We can see how the anti-abortion movement is already getting more aggressive. In Idaho, public universities have been advised that the state’s abortion ban means that they cannot refer students for abortions or for contraception, that the health center cannot give students contraceptives including condoms for the purposes of preventing pregnancy, and that professors can’t so much as discuss contraception in class if they might be seen as “promoting” it — even though a tool that has reduced maternal mortality by a third is probably worth promoting (and strikes me as pretty damn pro-life). This is shocking and radically out of step with public opinion. It will also, eventually, be not so shocking.
The anti-abortion movement is not one unified thing. The savvier, more sophisticated players have long pushed for a slower, more careful, incremental strategy — make American women the frog in the pot, if you will, as turn up the flame carefully. The less savvy, more ideological players want to turn the stove to high and just get on with it — hope the frog doesn’t jump out, or perhaps put the lid on tightly enough that it can’t.
The question, in other words, isn’t outcome; the question is timing and approach. Do we push to treat abortion as exactly what we say it is, which is murder, which means throwing women in jail now? Or do we slowly warm up (or wear down) the American public, curtailing abortion bit by bit and normalizing ever-more-extreme encroachments into women’s lives, until putting women in jail doesn’t seem that extreme by comparison?
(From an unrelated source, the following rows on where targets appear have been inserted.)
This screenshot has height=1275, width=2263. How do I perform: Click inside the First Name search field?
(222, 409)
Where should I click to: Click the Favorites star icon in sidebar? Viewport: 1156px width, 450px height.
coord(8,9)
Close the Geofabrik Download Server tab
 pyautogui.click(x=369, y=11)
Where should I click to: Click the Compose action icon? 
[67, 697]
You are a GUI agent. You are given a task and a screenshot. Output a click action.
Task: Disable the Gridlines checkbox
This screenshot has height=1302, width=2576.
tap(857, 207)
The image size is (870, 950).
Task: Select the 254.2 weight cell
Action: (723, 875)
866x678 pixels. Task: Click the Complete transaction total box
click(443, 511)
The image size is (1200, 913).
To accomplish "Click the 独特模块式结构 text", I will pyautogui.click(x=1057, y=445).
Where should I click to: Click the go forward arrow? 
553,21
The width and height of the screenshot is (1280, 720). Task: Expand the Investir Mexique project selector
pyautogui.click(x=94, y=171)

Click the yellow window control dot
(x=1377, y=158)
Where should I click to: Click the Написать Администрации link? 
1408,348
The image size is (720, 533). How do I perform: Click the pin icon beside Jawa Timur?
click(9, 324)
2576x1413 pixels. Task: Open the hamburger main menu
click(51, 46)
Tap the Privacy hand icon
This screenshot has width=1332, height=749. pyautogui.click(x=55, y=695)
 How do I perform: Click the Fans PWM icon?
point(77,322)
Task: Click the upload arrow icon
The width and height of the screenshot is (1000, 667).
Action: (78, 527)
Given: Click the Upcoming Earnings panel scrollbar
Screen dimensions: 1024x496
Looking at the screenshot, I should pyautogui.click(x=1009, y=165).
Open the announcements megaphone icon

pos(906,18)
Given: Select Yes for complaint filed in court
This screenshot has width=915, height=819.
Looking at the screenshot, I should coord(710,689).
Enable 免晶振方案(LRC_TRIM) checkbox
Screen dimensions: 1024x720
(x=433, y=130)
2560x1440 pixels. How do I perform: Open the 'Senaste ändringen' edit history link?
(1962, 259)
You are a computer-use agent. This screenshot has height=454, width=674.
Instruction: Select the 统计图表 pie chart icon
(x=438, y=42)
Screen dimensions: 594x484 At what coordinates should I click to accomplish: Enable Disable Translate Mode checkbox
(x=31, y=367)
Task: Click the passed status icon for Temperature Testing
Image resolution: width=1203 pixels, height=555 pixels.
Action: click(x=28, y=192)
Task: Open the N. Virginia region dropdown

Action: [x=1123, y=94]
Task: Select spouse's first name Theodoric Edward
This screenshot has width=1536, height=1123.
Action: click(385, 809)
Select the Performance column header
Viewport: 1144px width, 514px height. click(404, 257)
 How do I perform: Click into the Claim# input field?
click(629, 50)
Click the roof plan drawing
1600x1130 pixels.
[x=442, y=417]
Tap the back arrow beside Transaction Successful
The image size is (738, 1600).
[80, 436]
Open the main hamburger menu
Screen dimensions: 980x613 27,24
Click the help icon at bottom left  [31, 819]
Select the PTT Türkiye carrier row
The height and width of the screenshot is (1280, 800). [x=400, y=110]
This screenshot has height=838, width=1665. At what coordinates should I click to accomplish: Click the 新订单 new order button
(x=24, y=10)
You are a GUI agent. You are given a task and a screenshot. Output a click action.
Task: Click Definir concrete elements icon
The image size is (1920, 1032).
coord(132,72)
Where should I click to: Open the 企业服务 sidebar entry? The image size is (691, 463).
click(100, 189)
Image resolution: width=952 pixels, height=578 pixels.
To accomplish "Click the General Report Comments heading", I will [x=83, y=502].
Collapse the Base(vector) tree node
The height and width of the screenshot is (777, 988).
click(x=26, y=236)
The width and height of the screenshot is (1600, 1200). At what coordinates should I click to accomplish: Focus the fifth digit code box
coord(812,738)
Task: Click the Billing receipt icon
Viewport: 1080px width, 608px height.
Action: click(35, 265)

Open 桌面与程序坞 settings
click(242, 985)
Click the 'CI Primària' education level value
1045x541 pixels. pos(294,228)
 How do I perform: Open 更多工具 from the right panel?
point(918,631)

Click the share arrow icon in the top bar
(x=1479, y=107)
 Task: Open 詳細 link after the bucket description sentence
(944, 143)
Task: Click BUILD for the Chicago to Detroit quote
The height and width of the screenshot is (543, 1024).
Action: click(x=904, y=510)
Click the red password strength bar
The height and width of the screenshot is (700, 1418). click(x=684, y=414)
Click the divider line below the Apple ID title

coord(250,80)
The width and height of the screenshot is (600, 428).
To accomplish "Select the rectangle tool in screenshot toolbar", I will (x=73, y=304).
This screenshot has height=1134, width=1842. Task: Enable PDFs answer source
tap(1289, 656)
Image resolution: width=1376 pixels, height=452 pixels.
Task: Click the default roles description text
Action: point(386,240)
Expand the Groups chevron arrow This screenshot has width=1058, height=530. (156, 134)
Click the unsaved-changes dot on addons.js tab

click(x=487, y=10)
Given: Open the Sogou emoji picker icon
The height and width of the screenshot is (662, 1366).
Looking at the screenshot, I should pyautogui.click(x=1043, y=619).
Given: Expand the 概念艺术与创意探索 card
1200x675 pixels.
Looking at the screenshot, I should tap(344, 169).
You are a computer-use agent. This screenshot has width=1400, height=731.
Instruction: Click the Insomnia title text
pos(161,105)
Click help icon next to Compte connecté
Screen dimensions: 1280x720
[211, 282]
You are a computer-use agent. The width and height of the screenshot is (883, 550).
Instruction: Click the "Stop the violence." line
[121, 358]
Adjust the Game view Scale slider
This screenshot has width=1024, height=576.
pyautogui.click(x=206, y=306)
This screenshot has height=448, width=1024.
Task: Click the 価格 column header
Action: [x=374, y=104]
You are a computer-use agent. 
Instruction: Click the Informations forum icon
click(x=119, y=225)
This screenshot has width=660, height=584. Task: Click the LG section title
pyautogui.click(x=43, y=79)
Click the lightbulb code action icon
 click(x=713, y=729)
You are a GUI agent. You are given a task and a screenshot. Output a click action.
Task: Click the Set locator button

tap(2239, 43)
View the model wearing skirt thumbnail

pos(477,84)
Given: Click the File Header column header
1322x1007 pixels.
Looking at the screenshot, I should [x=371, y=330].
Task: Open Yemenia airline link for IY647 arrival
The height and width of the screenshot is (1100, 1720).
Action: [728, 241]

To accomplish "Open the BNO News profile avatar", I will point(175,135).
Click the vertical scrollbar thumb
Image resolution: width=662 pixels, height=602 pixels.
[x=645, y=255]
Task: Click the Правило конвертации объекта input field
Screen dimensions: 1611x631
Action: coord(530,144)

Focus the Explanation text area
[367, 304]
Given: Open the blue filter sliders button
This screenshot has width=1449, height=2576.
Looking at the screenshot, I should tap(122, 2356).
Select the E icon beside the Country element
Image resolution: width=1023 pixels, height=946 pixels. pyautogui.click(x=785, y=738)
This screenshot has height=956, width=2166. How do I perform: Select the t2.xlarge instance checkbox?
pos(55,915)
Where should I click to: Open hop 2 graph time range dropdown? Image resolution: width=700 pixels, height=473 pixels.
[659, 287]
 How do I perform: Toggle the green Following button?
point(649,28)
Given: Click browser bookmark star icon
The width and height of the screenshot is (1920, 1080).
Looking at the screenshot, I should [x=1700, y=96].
All of them want to boil the frog. The divide comes in how long that should take. Which is why it’s worth paying attention to the less savvy actors who are more inclined to just say what everyone else is thinking — they’ll tell you what the real endgame is. And they’re telling us it’s women who have abortions being prosecuted for murder.
xx Jill
Abortion gets crowded out by a news media that's not interested in repetitive news stories. One 10 year old rape victim needing an abortion is news, but 25 of them aren't. Ask the media why they feel it is more important to keep us entertained than to keep us informed.